By Jeff77042 at 2:19 PM ON 09/08/09

"Randum," oops, make that "random."

By Jeff77042 at 2:21 PM ON 09/08/09

***Darn***: "audience."

By Hank Jekyll at 4:15 PM ON 09/08/09

Sci-fi is an embarassing genre. Just ask any actor who wore a costume on DS-9. This is mainly to do with the fact that sci-fi is an "imagination" genre meaning it is a genre that works most effectively through the mind written on paper. The move to the screen is great but true sci-fi will never leave the blank page

By mywwealth at 7:11 PM ON 09/08/09

I recommend you a very interesting place ___ MyWealthyLove.com_____ It 's where you have the opportunity dreaming about dating a millionaire and make it true!

By Andreas at 7:37 PM ON 09/08/09

Science Fiction fans and authors have been complaining about the genre's death for decades; probably since the end of the golden age.

It hasn't happened yet. SciFi is still around, and it looks better than ever.

One example: While Defying Gravity may not be the deepest genre experience, it certainly looks great. Go back and check out Space 1999, which also had lots of "paranormal" stuff, to really see how the look and feel of a show has changed. Heck, check out the new BSG compared to the old one.

Producers now have the tools to make movies and shows look much more realistic. This means they have an easier time telling the story they want to tell.

If it takes a few shows like Defying Gravity, with "Grey's Anatomy" type themes, to keep the genre going, I'm all for it. A show like that allows mainstream TV viewers, some of whom may tune in, to understand that SciFi is about people in unfamiliar and fantastic situations. It may even convert some of them to BSG or Stargate.

To summarize my somewhat jumbled post, SciFi has been called "dying" for as long as it has existed. I don't think it's going to happen anytime soon.

By divephotog at 9:21 PM ON 09/08/09

Admitted.... Science Fiction is alive, but not as well on the TV screen as once was.

It is, however,all but dead and buried on the SyFy sissified and horrified channel, who has all but buried it lately.

Wanna see a jump in the Big Screen? Have Lucas and Speilberg announce that Star Wars VII, VIII, and IX are back and being done over the next few years.... Wanna see the small screen improved? (imagine greater...) Get the garbage off SyFy, and get back to a purer Sci-Fi, and leave the horror and other junk for the NBC-Uni sister channel Chiller. - KH

By hermy at 1:06 AM ON 09/09/09

it's the writing.tell good stories that we haven't seen a million times and people will watch.regardless of the budget.trueblood is good not just because of the sex in it.but every episode is a cliff hanger.the original star trek had silly effects.but it was the stories that hooked you.and with CGI even small budget shows can look good.remember babylon 5?

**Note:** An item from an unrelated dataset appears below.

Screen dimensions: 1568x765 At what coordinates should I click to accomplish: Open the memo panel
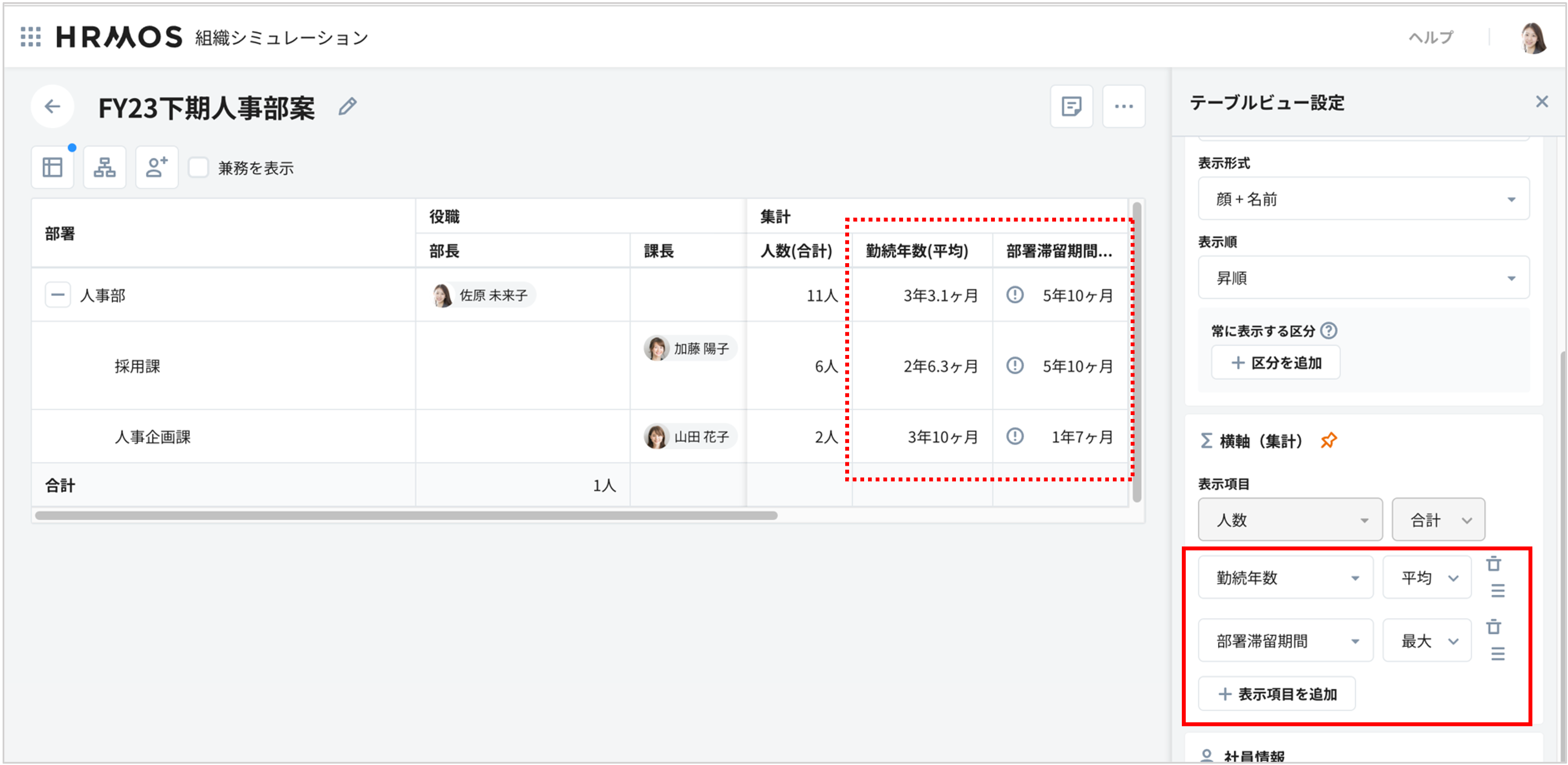[x=1071, y=106]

By Al at 11:55 AM ON 09/09/09

Writing is always about telling good stories, be they science fiction or other. I can easily see how writers become fairly "gloomy" as they progress in their careers. We viewers have been frustrated over the years as good shows are cancelled while reality tv and pointless other shows fill the airwaves (the caveman show? what were they thinking?).

I'm sure writers must deal with constant replies from publishers, networks and executives who come back and try to convince them to change the entire storyline by adding sex and explosions "for the ratings".

We get to sit back and hope for worthwhile shows and movies to cross our path, but writers must trudge those muddy waters with constant "creative" suggestions that would drive most of us away with our heads spinning.

There may be some stories that are not considered "marketable" but if a writer puts the time (months or years) into a story, it deserves to be brought into the world. The writer saw something worth creating, so it only stands to reason others will see the same thing.